Malachi thought of his brief stint working in a mine, which wasn’t the Hollywood version of a hole dug deep into the ground. The coal seam in eastern Kentucky wasn’t in the ground beneath your feet — it was under the mountain you were standing next to. Coal mine shafts were dug straight into the base of the mountains, but since the seam was only fifty-two inches thick, the mine shafts were dug only fifty-two inches tall. At over six feet tall, Malachi had worked on his hands and knees. There weren’t a whole lot of miners who could work standing up in a shaft where the roof was less than five feet off the floor. But children …

“There was no such thing as safety regulations, working conditions were … constant roof-falls, dangerous equipment, poison gas, explosions, breathing thick coal dust twelve hours a day. But miners were expendable, disposable, just throwaway people.”

“Is that why nobody seemed to care when they all vanished?” Charlie asked.

“The person I talked to about that part said that when the miners didn’t show up to board the wagons that transported them to the mine that day, the foreman did go looking for them.”

“I’d think so. That’s a good-sized hunk of missing employees — they’d have shut down a whole shift,” Malachi said.

“That’s what I’ve always wondered about,” Sam said. “Why didn’t their disappearance raise a hue and cry? Not because anybody really gave a rip whether they lived or died but because they were indebted to the company store and you’d think the coal company would’ve wanted to settle up.”

“What I pieced together from a couple of different sources is just an ‘educated’ guess. I believe the foreman was playing CYA and put out the story that the miners had packed up and left in the middle of the night, ran off on their debts and their jobs.”

“But—” Sam began but Thelma held up her hand.
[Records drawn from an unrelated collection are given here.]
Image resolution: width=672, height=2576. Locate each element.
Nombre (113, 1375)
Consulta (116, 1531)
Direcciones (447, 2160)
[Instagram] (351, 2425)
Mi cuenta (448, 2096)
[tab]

“I know, that story would never have held up for long. Where could they go? They had no money at all, no currency. How would they survive? All I can figure is that the Bent Stick disaster took everybody’s eye off the ball.”

“Bent Stick,” Charlie said. “I didn’t realize … the dates … yeah.”

“When Bent Stick blew — all those miners, a hundred-fifty killed, more than two dozen of them children. The big city newspapers on the East Coast were all over it. Unions began to rear their ugly heads. Miners started demanding regulations and inspectors. MAC’s response was just to cut bait. They shut down all their mines in this part of the state and that threw so many miners out of work nobody was of a mind to go track down a lone coal camp who’d apparently left voluntarily.”

“You mentioned someone you talked to about what happened after the miners vanished — who was that?” Malachi asked.

Thelma dropped the words like stones into a still pool. “The Witch of Gideon.”